How to Not Be an Annoying Digital Marketer


Digital marketing, when done correctly, can access thousands of consumers with a click of a button, forge interactive relationships between company and consumer, and help develop a voice for the brand.

When done incorrectly, it can annoy and confuse customers and actually really damage a company’s reputation. Below are some of the most irritating, strange, and easily avoidable mistakes that digital marketers make that unintentionally hurt their companies:

When the online voice doesn’t match the company’s voice:

The company is very professional yet their online voice is weirdly young, fun and/or inappropriate.

Example: Your bank tweets  “Just got my Friday paycheck! Can’t wait to invest it at @BankX ! #rollinindough”

The voice should be the voice of the company, not the voice of the digital marketer himself.

One of the key things marketers learn in school is that consistency is the key to a solid brand image. When luxury companies like Porsche come out with a crappy line of cars under the same name and begin using #YOLO in their tweets, consumers get spooked.

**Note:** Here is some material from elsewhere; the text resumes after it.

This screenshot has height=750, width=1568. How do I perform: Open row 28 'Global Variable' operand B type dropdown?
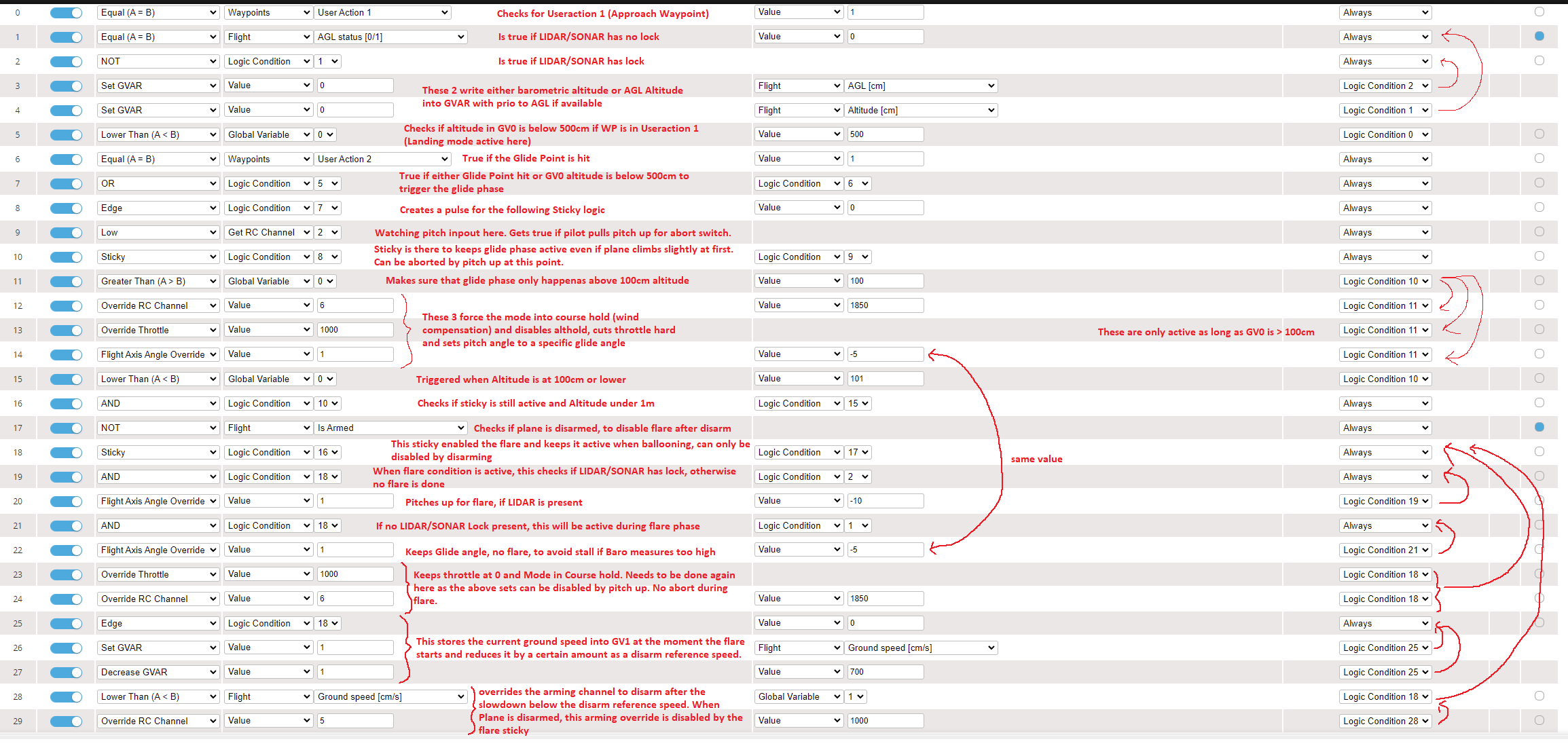click(x=799, y=697)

When the company confuses quality with quantity:

Digital marketers want to constantly keep their consumers engaged. They decided that the best way to make sure that people are always thinking about their company is by bombarding them with mass emails and annoying tweets every ten minutes.  Emails should be used as tools to maintain relationships with customers or inform them of news such as a new product launch or a special offer. Emails sent every hour with near-random content crosses from effective marketing to the spam category, and the consumer usually unsubscribes. Along that same vein, tweets should serve to engage the consumer by publishing content that is interesting and fun, not shamelessly self-promoting every five minutes.

When it’s so clearly automated:

I recently read an article by a blogger who was getting extremely fed up with a company he had made a purchase from. He spent €500  on a couch, yet even after the purchase was made he continued to receive emails asking him if he wanted to buy that same couch. He felt somehow insulted by these emails and said that these annoyingly impersonal attempts to “connect” with him actually cancelled out all positive feelings he had felt toward the company before. It had become obvious to him that these offers were automated.

Digital marketers should personalize their offers using data such as shopping habits and personal tastes ALONG WITH past purchases to ensure that their recommendations are relevant.

When they aren’t properly tailoring their content to match the platform they’re using:

Example: An email that reads out like a tweet, or a Facebook post that reads out like an email. There exist subtle differences between the “norms” of content and voice on each platform. Learn them and use them!

Or they just aren’t properly using the platform:

Twitter is not a place to hold an open forum. The viral nature of the platform and the highly interactive environment is a recipe for young users to respond to tweets with sarcasm and hostility.  J.P. Morgan hosted a Q&A on Twitter and ended up just getting heckled and ridiculed. The lesson to be learned is that PR interviews should be held in a controlled environment with rules, not on a nearly-anonymous, practically anarchist platform like Twitter.

Sometimes, the best kind of a How-To is a How-Not-To. In the world of digital marketing where a company’s reputation can be slashed by a single hashtag, it’s essential to be aware of these potential faux pas in order to avoid them.